- _Problem to solve_
Print all of the data below verbatim, line by line.

- _Records for this task_
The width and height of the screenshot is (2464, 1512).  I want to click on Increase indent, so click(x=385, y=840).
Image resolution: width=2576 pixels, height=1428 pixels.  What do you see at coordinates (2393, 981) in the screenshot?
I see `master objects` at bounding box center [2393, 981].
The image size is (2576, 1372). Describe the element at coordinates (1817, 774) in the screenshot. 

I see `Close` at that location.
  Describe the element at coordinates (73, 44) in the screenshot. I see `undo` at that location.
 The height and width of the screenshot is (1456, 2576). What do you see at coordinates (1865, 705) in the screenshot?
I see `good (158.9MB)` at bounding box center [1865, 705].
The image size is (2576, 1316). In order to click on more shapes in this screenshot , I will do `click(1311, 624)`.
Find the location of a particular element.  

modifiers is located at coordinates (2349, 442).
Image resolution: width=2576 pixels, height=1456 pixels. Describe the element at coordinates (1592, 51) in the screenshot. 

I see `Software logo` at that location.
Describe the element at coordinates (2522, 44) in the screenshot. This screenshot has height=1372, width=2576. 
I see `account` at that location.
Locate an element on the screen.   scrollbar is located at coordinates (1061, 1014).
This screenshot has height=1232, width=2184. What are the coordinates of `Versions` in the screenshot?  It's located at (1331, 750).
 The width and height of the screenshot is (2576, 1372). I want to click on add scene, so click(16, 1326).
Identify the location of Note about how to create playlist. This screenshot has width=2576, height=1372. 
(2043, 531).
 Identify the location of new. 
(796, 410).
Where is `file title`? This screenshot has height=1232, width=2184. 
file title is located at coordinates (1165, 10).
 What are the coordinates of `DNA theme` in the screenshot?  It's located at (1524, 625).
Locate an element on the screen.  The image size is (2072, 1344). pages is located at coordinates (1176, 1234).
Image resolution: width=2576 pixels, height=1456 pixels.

- _Task output_
The width and height of the screenshot is (2464, 1512).  I want to click on Increase indent, so click(x=385, y=840).
Image resolution: width=2576 pixels, height=1428 pixels.  What do you see at coordinates (2393, 981) in the screenshot?
I see `master objects` at bounding box center [2393, 981].
The image size is (2576, 1372). Describe the element at coordinates (1817, 774) in the screenshot. 

I see `Close` at that location.
  Describe the element at coordinates (73, 44) in the screenshot. I see `undo` at that location.
 The height and width of the screenshot is (1456, 2576). What do you see at coordinates (1865, 705) in the screenshot?
I see `good (158.9MB)` at bounding box center [1865, 705].
The image size is (2576, 1316). In order to click on more shapes in this screenshot , I will do `click(1311, 624)`.
Find the location of a particular element.  

modifiers is located at coordinates (2349, 442).
Image resolution: width=2576 pixels, height=1456 pixels. Describe the element at coordinates (1592, 51) in the screenshot. 

I see `Software logo` at that location.
Describe the element at coordinates (2522, 44) in the screenshot. This screenshot has height=1372, width=2576. 
I see `account` at that location.
Locate an element on the screen.   scrollbar is located at coordinates (1061, 1014).
This screenshot has height=1232, width=2184. What are the coordinates of `Versions` in the screenshot?  It's located at (1331, 750).
 The width and height of the screenshot is (2576, 1372). I want to click on add scene, so click(16, 1326).
Identify the location of Note about how to create playlist. This screenshot has width=2576, height=1372. 
(2043, 531).
 Identify the location of new. 
(796, 410).
Where is `file title`? This screenshot has height=1232, width=2184. 
file title is located at coordinates (1165, 10).
 What are the coordinates of `DNA theme` in the screenshot?  It's located at (1524, 625).
Locate an element on the screen.  The image size is (2072, 1344). pages is located at coordinates (1176, 1234).
Image resolution: width=2576 pixels, height=1456 pixels.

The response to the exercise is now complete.